→ Description of the task: Find the line with "Identify the click" and the line with "Siguiente (169, 1028)" in the entries below; output exactly those two lines, every line between them, and no others.

(Collected data)

::::::::::

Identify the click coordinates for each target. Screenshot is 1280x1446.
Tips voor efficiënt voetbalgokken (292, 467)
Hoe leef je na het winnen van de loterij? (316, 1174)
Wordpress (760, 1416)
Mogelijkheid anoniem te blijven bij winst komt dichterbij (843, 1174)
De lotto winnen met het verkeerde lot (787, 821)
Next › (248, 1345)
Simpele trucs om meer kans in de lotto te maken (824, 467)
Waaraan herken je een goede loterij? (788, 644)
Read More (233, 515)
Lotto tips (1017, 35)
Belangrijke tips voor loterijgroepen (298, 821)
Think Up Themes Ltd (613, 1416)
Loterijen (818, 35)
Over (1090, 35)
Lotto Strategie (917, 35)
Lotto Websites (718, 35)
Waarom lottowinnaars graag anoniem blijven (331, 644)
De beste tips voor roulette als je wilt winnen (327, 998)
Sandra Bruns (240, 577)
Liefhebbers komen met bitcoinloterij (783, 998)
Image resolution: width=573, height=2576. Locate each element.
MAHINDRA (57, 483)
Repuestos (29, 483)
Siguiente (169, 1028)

::::::::::

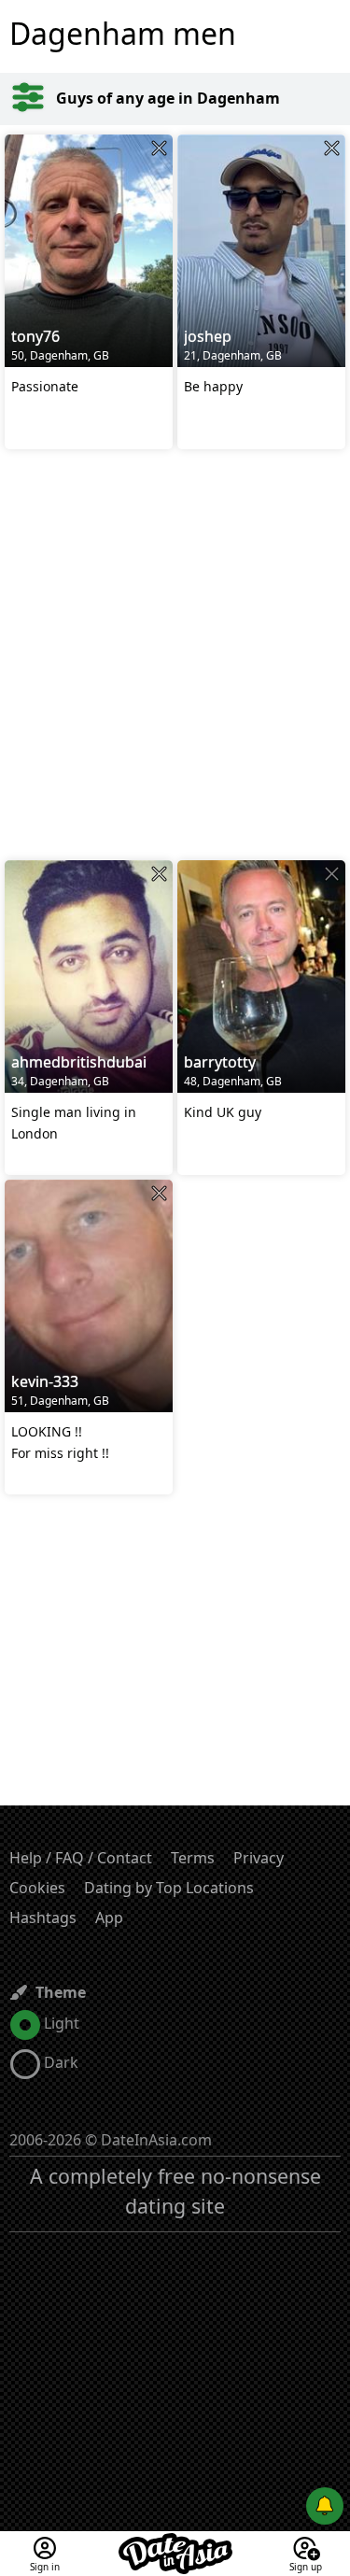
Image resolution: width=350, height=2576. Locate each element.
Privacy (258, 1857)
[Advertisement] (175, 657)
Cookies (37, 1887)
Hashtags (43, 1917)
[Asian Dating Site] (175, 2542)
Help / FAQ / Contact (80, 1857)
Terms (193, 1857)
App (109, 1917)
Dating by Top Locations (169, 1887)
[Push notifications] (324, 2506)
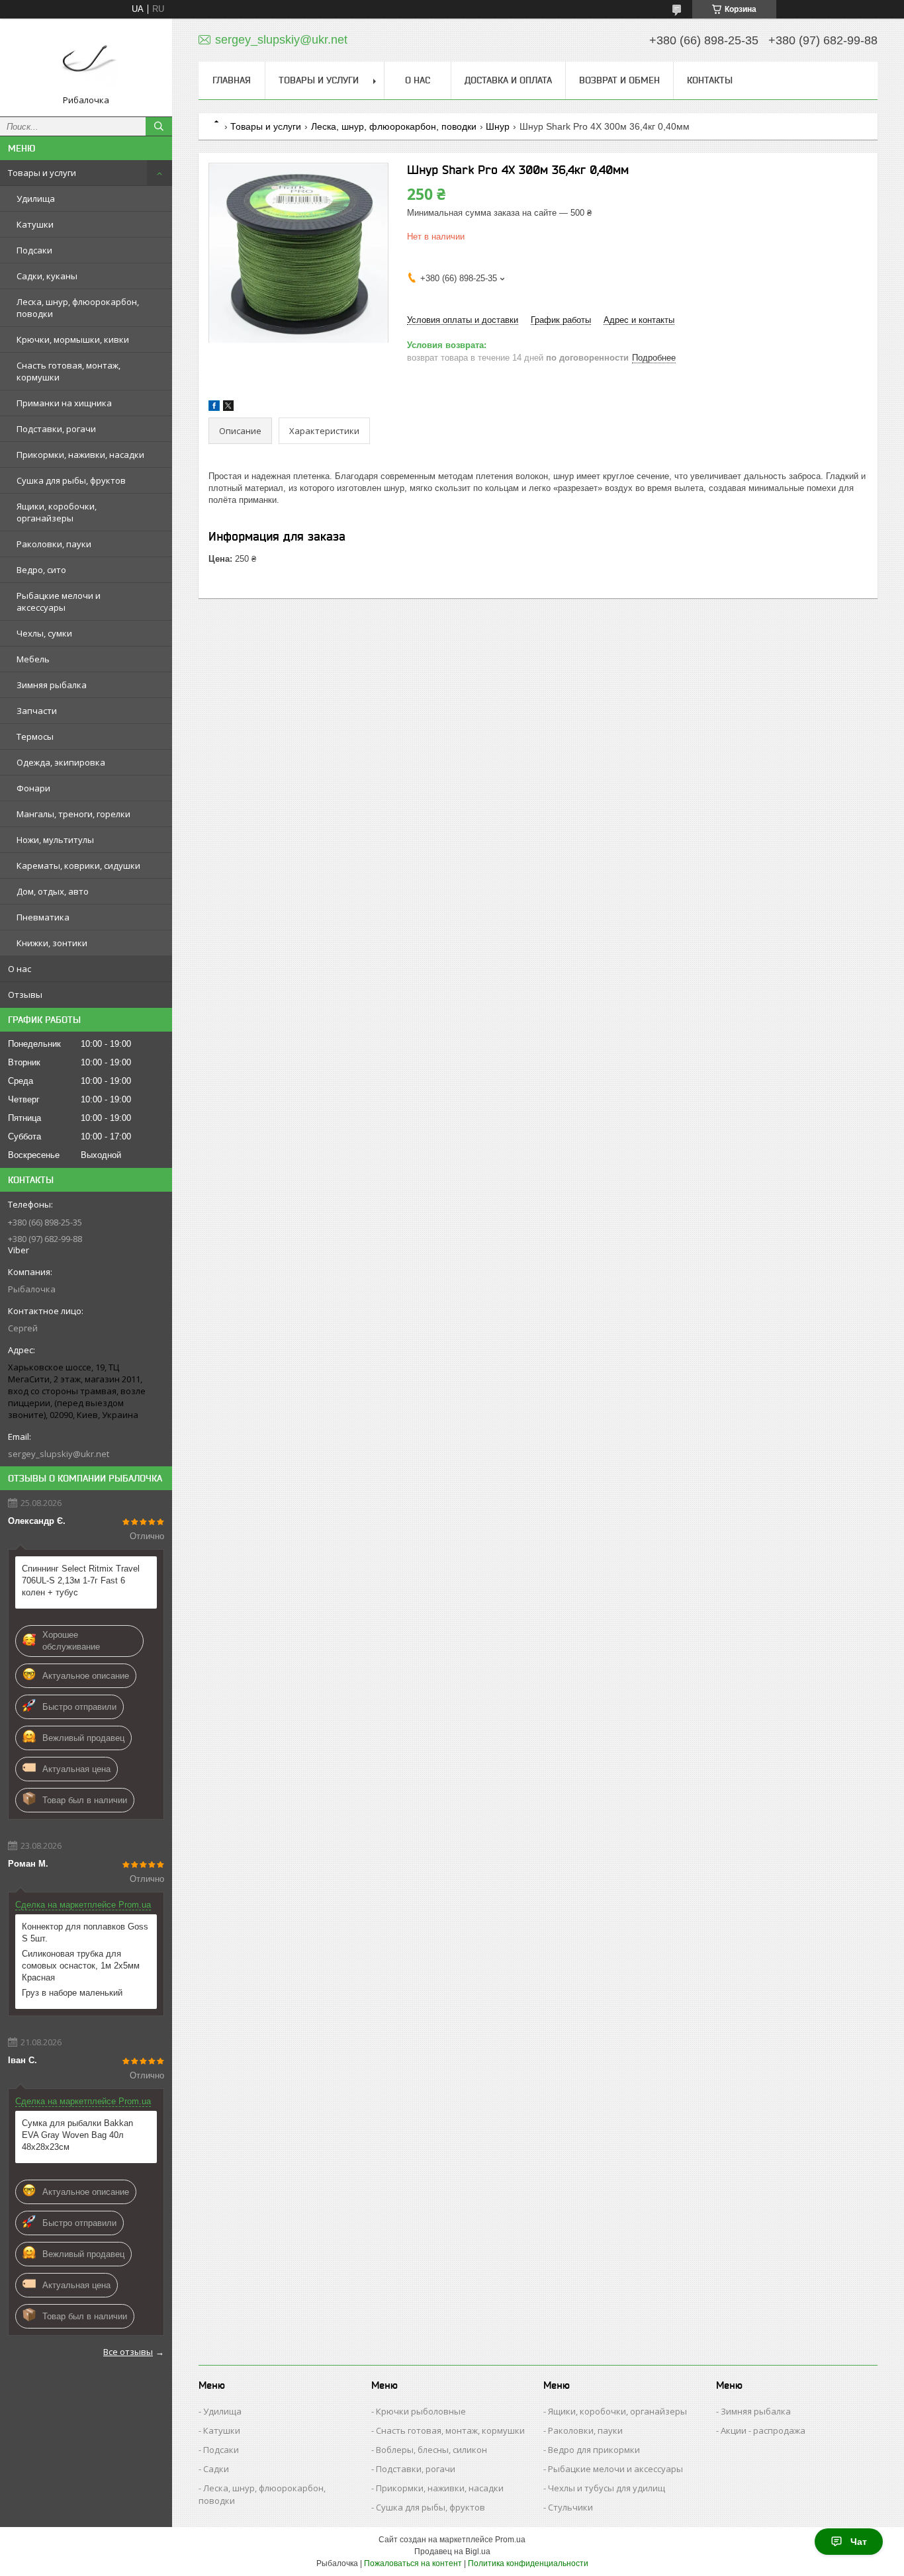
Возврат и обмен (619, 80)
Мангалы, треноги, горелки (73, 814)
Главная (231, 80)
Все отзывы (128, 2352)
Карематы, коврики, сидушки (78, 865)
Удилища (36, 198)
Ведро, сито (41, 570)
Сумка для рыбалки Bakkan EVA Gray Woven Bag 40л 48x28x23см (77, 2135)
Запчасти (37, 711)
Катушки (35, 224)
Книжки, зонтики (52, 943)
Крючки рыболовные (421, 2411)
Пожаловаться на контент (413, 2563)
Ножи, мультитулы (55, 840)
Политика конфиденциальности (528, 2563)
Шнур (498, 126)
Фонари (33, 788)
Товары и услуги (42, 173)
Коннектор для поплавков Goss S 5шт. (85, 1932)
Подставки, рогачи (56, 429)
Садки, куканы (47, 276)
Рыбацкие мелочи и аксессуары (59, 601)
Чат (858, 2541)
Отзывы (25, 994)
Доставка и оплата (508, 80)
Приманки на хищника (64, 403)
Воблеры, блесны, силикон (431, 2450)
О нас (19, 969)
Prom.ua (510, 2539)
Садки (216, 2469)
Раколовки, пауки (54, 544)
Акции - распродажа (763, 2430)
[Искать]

::::::::::

→ Completed task:
Identify the click coordinates for each target. Screenshot is 1280x1446.
Tips voor efficiënt voetbalgokken (292, 467)
Hoe leef je na het winnen van de loterij? (316, 1174)
Wordpress (760, 1416)
Mogelijkheid anoniem te blijven bij winst komt dichterbij (843, 1174)
De lotto winnen met het verkeerde lot (787, 821)
Next › (248, 1345)
Simpele trucs om meer kans in de lotto te maken (824, 467)
Waaraan herken je een goede loterij? (788, 644)
Read More (233, 515)
Lotto tips (1017, 35)
Belangrijke tips voor loterijgroepen (298, 821)
Think Up Themes Ltd (613, 1416)
Loterijen (818, 35)
Over (1090, 35)
Lotto Strategie (917, 35)
Lotto Websites (718, 35)
Waarom lottowinnaars graag anoniem blijven (331, 644)
De beste tips voor roulette als je wilt winnen (327, 998)
Sandra Bruns (240, 577)
Liefhebbers komen met bitcoinloterij (783, 998)
Image resolution: width=573, height=2576. Locate each element.
MAHINDRA (57, 483)
Repuestos (29, 483)
Siguiente (169, 1028)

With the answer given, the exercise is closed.